De combien de revenus ai-je besoin ?

3 500 € par mois nets, après impôts, provenant d’un travail hors de Grèce — plus 20 % pour un conjoint ou partenaire (environ 4 200 € pour un couple) et 15 % de la base par enfant, donc un couple avec un enfant a besoin d’environ 4 700 €. Vous le prouvez avec des contrats, des fiches de paie, des factures et des relevés bancaires ; les consulats cherchent la stabilité sur des mois, pas une seule bonne facture.

Puis-je faire la demande après être arrivé en Grèce comme touriste ?

Plus maintenant. Depuis le 5 février 2026 (loi 5275/2026), la demande sur place a été supprimée : vous déposez au consulat grec de votre pays de résidence avant de voyager, et le traitement prend en général un à trois mois. L’ancienne voie — arriver sur les 90 jours de tolérance, trouver un appartement, puis déposer — est fermée.

Puis-je travailler pour des entreprises ou des clients grecs ?

Non. Le visa existe précisément parce que vos revenus viennent de l’extérieur de la Grèce ; un employeur grec ou un client grec vous place hors de ses conditions. Les membres de la famille peuvent vous rejoindre avec des visas de même durée, et ils ne peuvent pas non plus travailler ici.

Vais-je payer des impôts en Grèce ?

Pas automatiquement. Restez sous 183 jours dans une année fiscale et vous demeurez en général résident fiscal là où vous l’étiez. Franchissez cette ligne et la résidence fiscale grecque — sur les revenus mondiaux — est sur la table, avec une réduction de 50 % de l’impôt sur le revenu pendant jusqu’à sept ans pour ceux qui transfèrent formellement leur résidence et s’engagent à rester. Lisez l’article sur la résidence fiscale avant de compter les jours, et prenez un conseil payant avant de vous appuyer sur quoi que ce soit.

Combien de temps puis-je réellement rester ?
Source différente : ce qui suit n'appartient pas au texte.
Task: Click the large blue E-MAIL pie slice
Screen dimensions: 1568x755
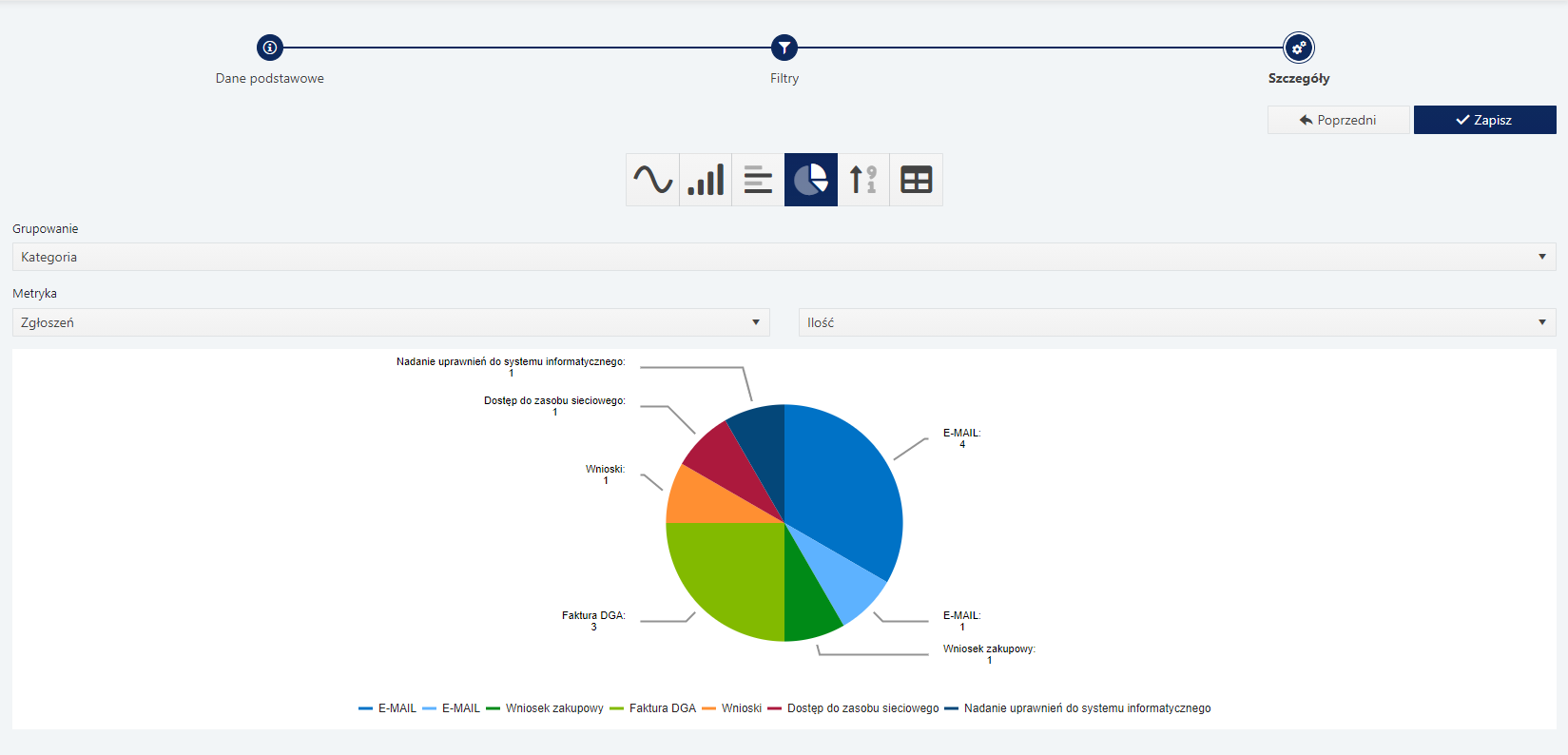Action: 842,485
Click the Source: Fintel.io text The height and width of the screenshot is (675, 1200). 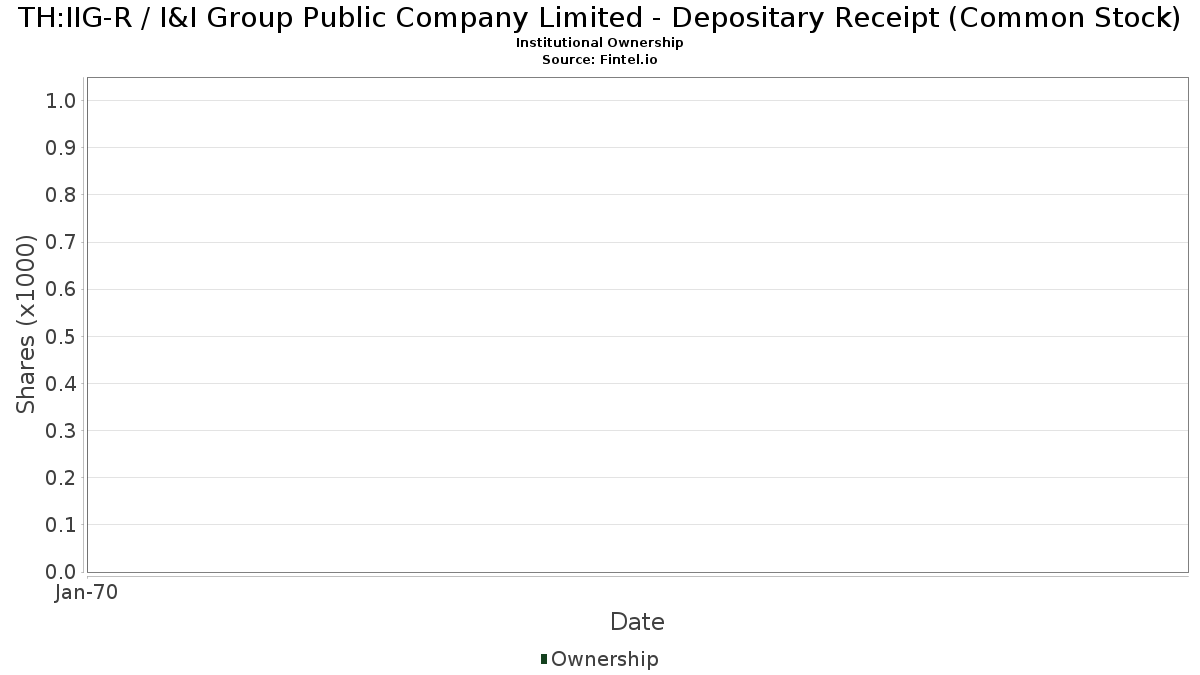[600, 60]
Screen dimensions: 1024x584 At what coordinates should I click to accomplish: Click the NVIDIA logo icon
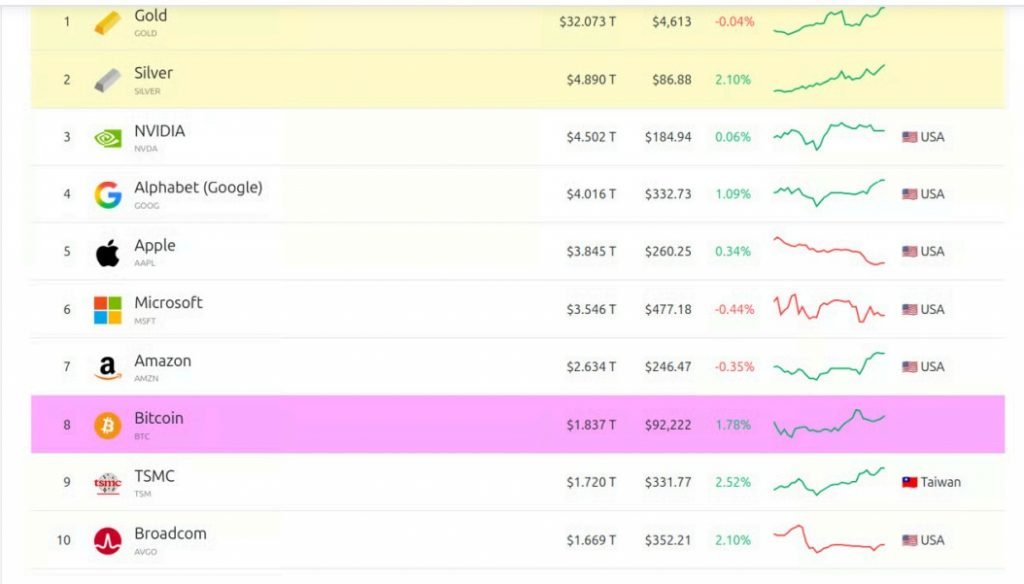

Douze mois sur le visa, puis jusqu’à deux ans sur le permis, renouvelable. Le renouvellement se dépose via le portail de l’immigration à partir de deux mois avant l’expiration, et il attend des revenus toujours prouvables et une résidence réelle — les conseillers décrivent environ la moitié de chaque année passée en Grèce. C’est un permis pour vivre ici, pas un tampon à collectionner.